After the birth of her first daughter, she and a friend started the Wee Care day- care center in Hurlock. Later, to give her more time at home, she started the Lucky Clovers pre-school, for children age 2 to 5. In 1987 she went back to public school, accepting a first-grade teaching position at Maple Elementary School, Cambridge, Md.
The family moved to Seaford in 1988. But not until 1994 did she begin teaching in the Seaford district. "I wanted first grade, so I commuted to Cambridge until a first-grade position was available in Seaford," she said. First grade is where she still is, and where she is likely to remain. "I love the enthusiasm of first graders," she said. "I love their eagerness to learn. I like how everything is new to them. And I really enjoy seeing their transformation into readers. January is usually the magic month, when suddenly they are readers. After 23 years, that is still a pleasure to me." It also helps in her teaching that, after instructing so many 6- and 7-year-olds, she knows what they are like.

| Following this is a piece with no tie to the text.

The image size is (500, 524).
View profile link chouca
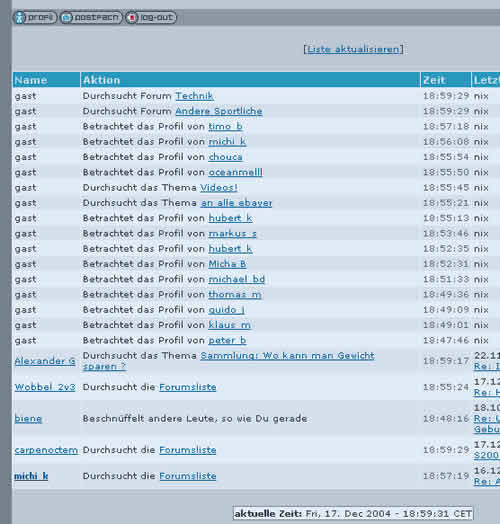tap(226, 157)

"I can tell what"s going through their heads," she said. "Children change over time, because people change and the community changes. But the heart of the 7-year-old stays the same." That does not mean that her teaching methods have stayed the same. With the advent of video games and cable television, children today 'seem to have less self-discipline' than when she started in education. "It is a challenge. They have to be taught how to listen, how to sit still," she said. "How I wish I could get them away from that television, could take them outside to look at the flowers and hear the birds."
It is her back yard, painted in June by roses, lavender and lilies and alive with songbirds, to which Harper turns when teaching exhausts her. "I love first graders, but they are very demanding," she said. "They have a lot of needs that can sap your energy."

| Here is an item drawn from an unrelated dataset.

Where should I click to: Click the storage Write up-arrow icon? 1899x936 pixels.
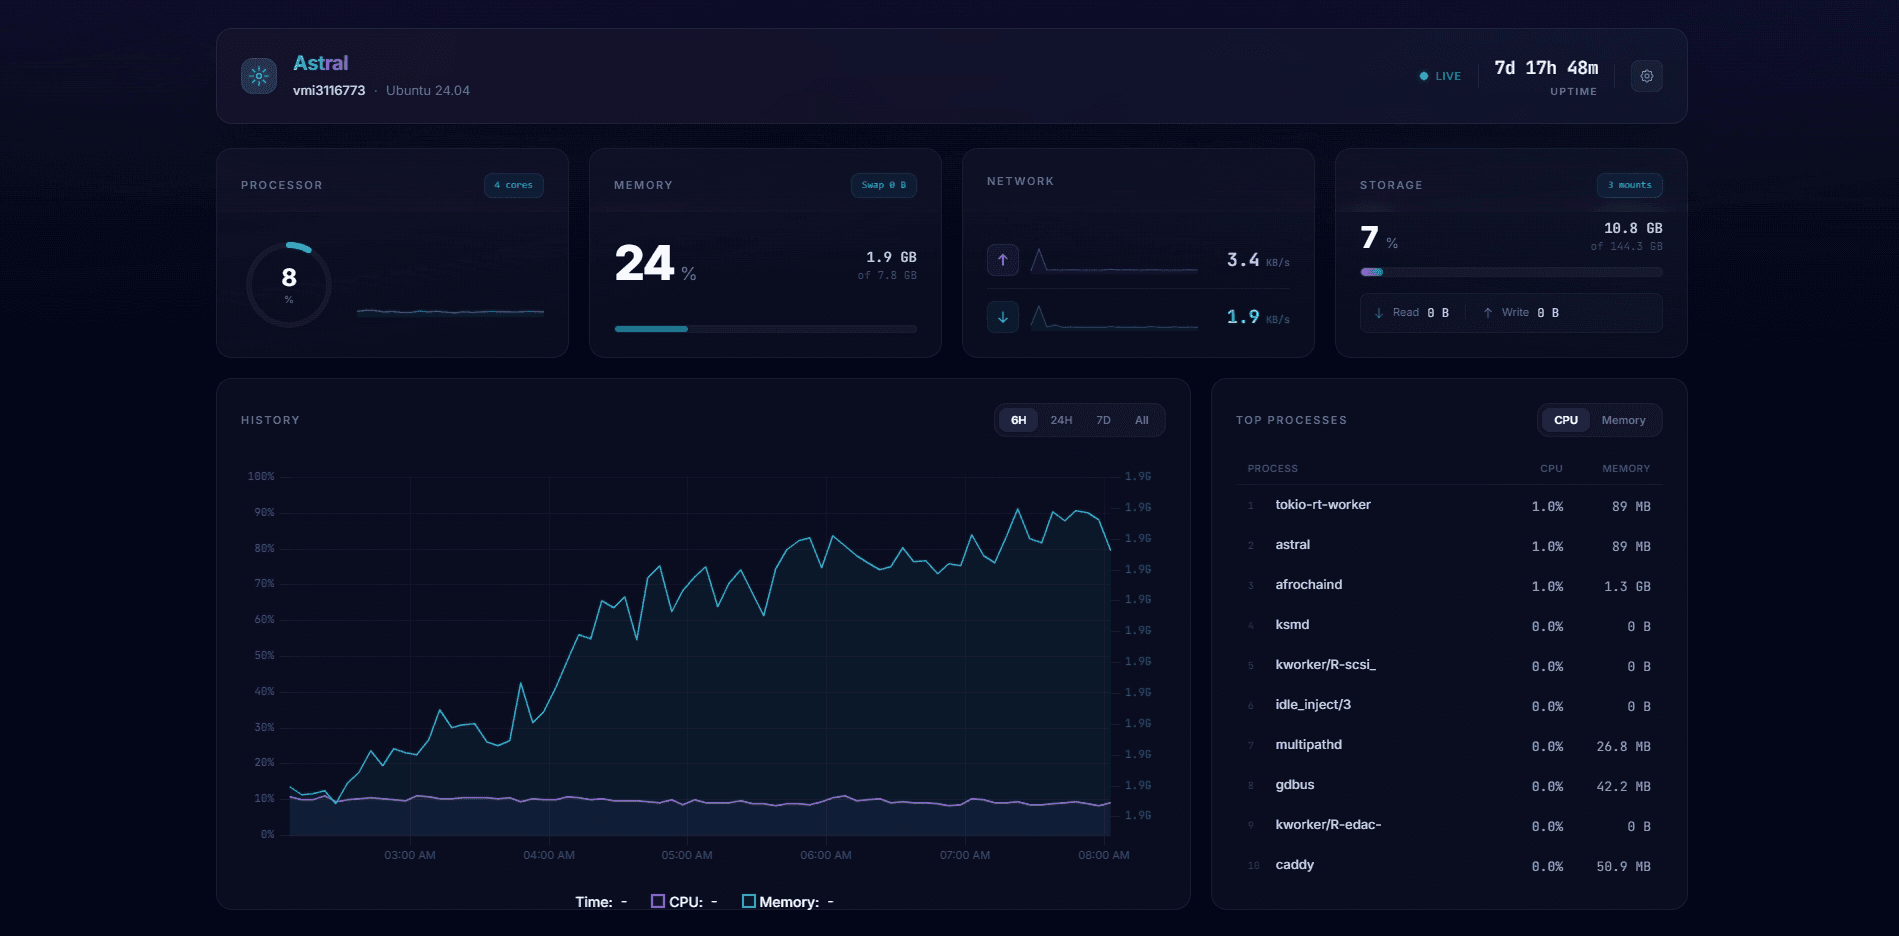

Also tiring, she said, are the many demands that are put on teachers and the fact that many people feel that educators aren"t succeeding in their jobs. "Teachers have gotten a bad rap," she said. "Most are very caring people, very dedicated. People just don"t understand how far we take the children. Some children start out school with a huge deficit already. We get them reading. We get them writing. Think about what we accomplish."

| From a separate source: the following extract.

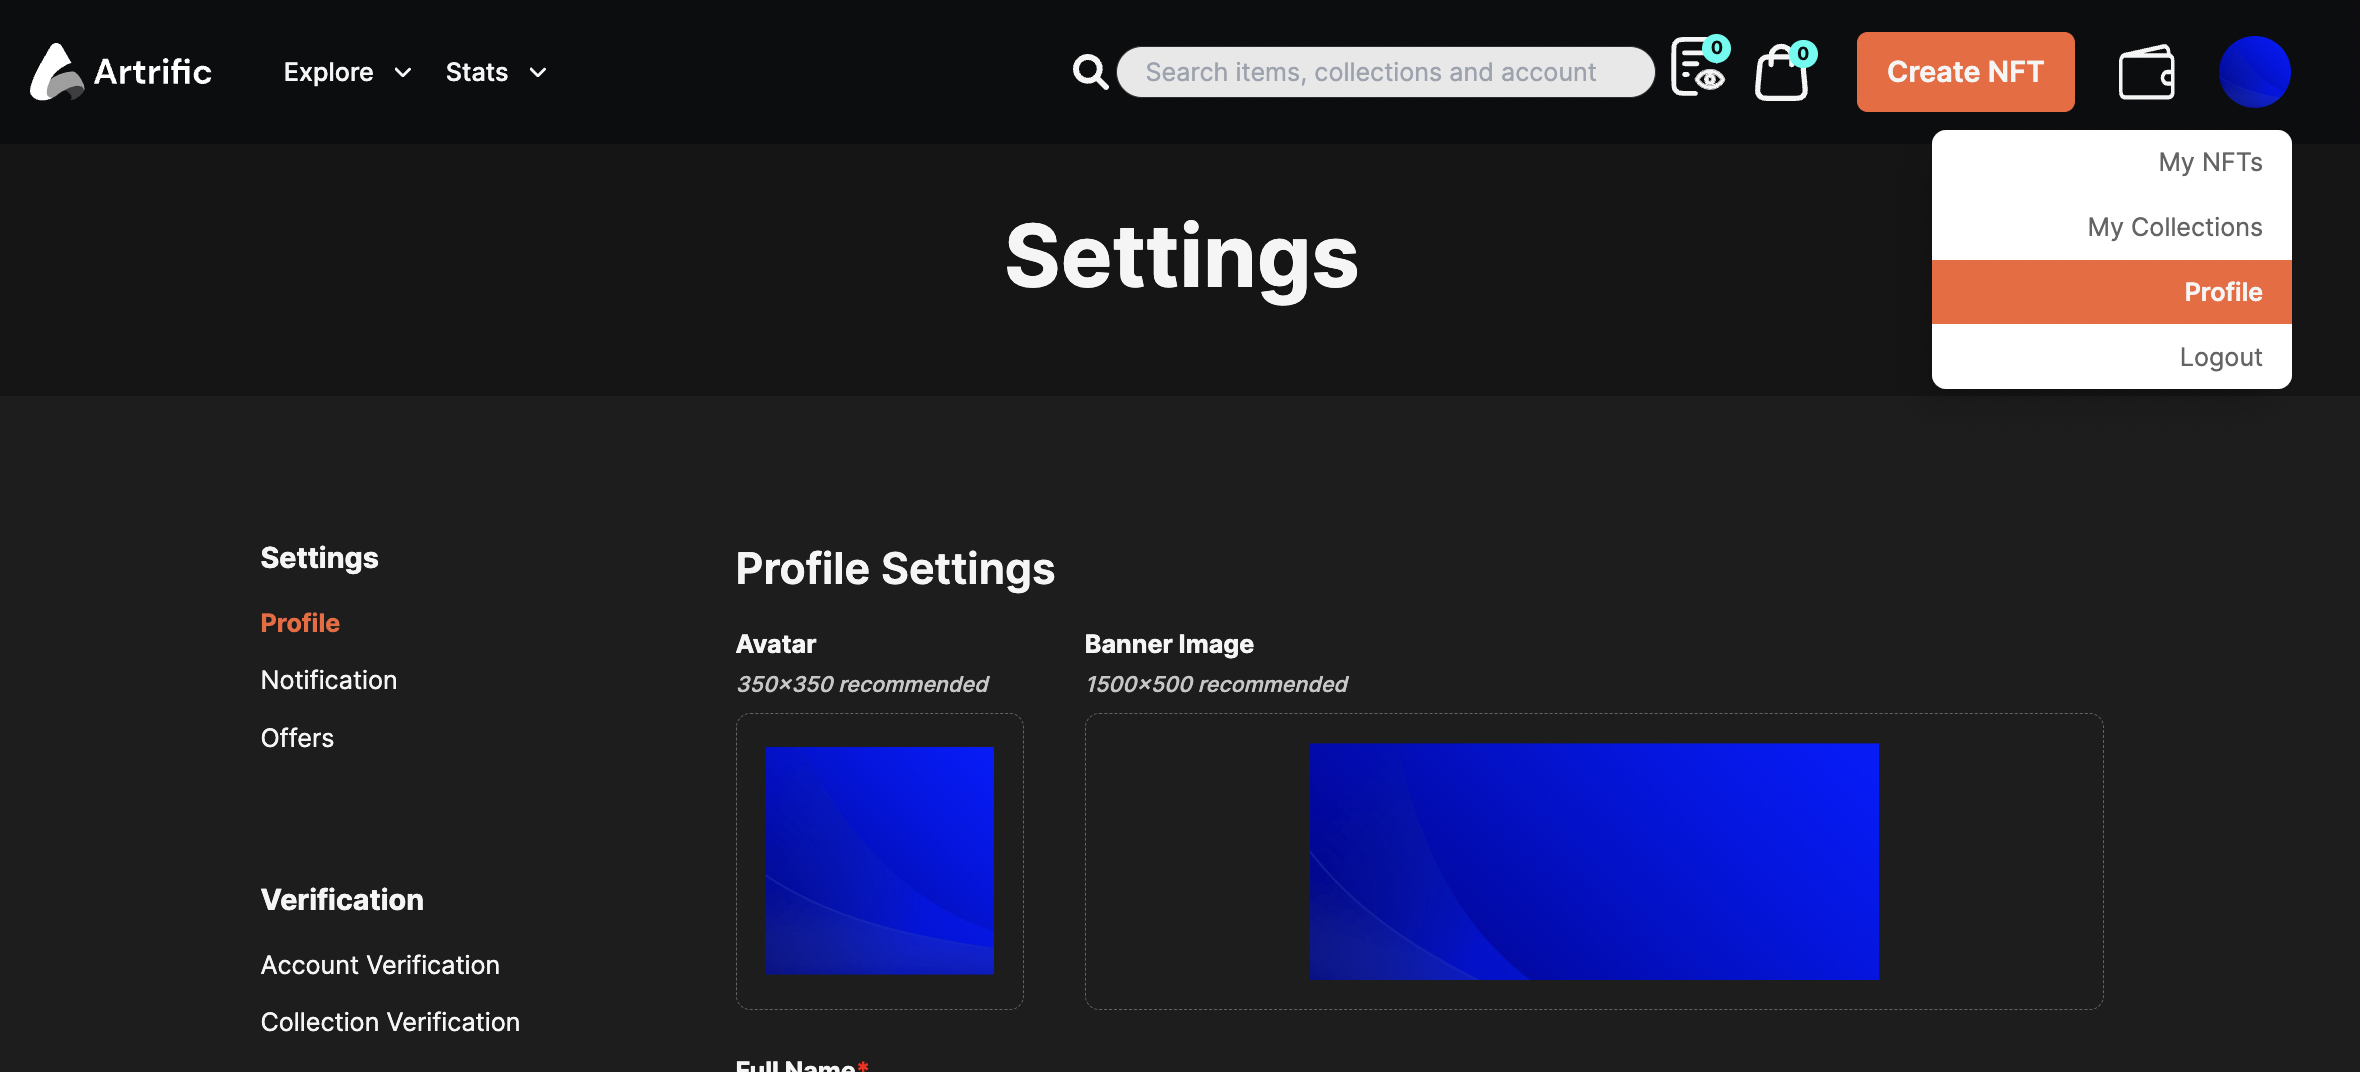
Task: Open the watchlist icon with eye
Action: [x=1698, y=70]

Harper is not impressed by recent state efforts to measure teacher accountability by students" scores on standardized tests. "Certainly we should be accountable, but we always have been," she said. "We are accountable to ourselves and we are so conscientious, that is enough." As for the tests themselves, "they will put a lot of pressure on little people," she said. "Children develop at a lot of rates. Some may not be ready to read in the first grade, but that does not mean that they are dumb. To subject them to the pressure of a test, that is very stigmatizing. And I am not sure that standardized tests are the best measure of ability. Why can't the teacher just be trusted more? We are with them a lot. We are trained professionals and hard-working people."
Harper offers the following advice to those who are considering a career in teaching:
"You have to have a true love of children. You have to be willing to work very hard. You have to have a good sense of humor , you will encounter some of the strangest things, you just have to laugh." "You have to be aware of a lot of different approaches to teaching; don't get stuck in any one way because people learn a lot of ways. You have to be organized, a good manager and have clear objectives in mind." "The children have to know that you are the boss, but they also have to know that they are loved and that they can be relaxed and comfortable." "And you have to make it fun."
For those who feel they can master all the requirements, there are great rewards, she said. "A teacher can do no wrong in the students' minds," she said. "They just think that you are the greatest. Nowhere else can a plain old person become a queen. In the classroom, you are queen for a year."